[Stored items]
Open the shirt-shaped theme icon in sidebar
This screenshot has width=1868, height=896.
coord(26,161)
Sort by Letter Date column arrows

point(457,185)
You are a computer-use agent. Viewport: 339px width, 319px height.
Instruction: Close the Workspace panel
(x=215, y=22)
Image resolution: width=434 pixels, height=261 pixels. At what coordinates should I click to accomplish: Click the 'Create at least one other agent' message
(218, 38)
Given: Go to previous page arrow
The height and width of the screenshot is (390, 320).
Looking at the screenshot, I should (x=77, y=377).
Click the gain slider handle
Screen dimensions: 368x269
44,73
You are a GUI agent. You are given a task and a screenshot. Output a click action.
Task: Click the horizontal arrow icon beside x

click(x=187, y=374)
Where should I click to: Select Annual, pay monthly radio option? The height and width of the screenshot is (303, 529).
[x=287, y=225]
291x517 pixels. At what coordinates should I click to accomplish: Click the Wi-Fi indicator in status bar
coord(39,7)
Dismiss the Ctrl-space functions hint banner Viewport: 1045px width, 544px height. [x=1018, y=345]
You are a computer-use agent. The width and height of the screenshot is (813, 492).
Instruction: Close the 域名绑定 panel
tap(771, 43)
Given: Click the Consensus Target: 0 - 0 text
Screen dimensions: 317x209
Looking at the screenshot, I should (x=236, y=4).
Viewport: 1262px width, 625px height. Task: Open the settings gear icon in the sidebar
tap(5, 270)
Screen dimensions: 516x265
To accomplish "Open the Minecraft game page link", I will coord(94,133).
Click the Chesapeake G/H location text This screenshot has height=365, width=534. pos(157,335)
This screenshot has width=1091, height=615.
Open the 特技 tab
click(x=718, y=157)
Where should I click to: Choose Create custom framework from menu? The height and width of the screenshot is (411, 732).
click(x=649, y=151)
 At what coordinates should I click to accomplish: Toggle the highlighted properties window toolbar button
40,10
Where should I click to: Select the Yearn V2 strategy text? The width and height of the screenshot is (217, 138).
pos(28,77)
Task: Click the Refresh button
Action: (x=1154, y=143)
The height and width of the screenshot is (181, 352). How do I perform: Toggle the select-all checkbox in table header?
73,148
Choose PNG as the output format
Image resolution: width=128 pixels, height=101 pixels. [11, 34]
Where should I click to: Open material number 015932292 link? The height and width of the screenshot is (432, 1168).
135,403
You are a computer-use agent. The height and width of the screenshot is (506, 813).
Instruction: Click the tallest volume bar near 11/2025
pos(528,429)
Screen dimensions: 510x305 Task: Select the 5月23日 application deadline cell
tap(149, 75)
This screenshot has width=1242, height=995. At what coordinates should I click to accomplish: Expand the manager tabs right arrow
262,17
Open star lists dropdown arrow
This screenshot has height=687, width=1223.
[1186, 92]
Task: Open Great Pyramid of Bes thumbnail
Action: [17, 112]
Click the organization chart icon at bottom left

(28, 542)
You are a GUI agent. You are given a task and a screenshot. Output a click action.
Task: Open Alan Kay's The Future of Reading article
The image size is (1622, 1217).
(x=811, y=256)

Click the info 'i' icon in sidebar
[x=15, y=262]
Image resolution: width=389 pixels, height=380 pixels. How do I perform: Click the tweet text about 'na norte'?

ASSIGNMENT: Each line in which the string "computer" is found must be copied from the data.

EXERCISE RESULT:
You are a computer-use agent. Viewport: 339px width, 319px height.
You are a computer-use agent. The width and height of the screenshot is (813, 492).
You are a computer-use agent. The height and width of the screenshot is (506, 813).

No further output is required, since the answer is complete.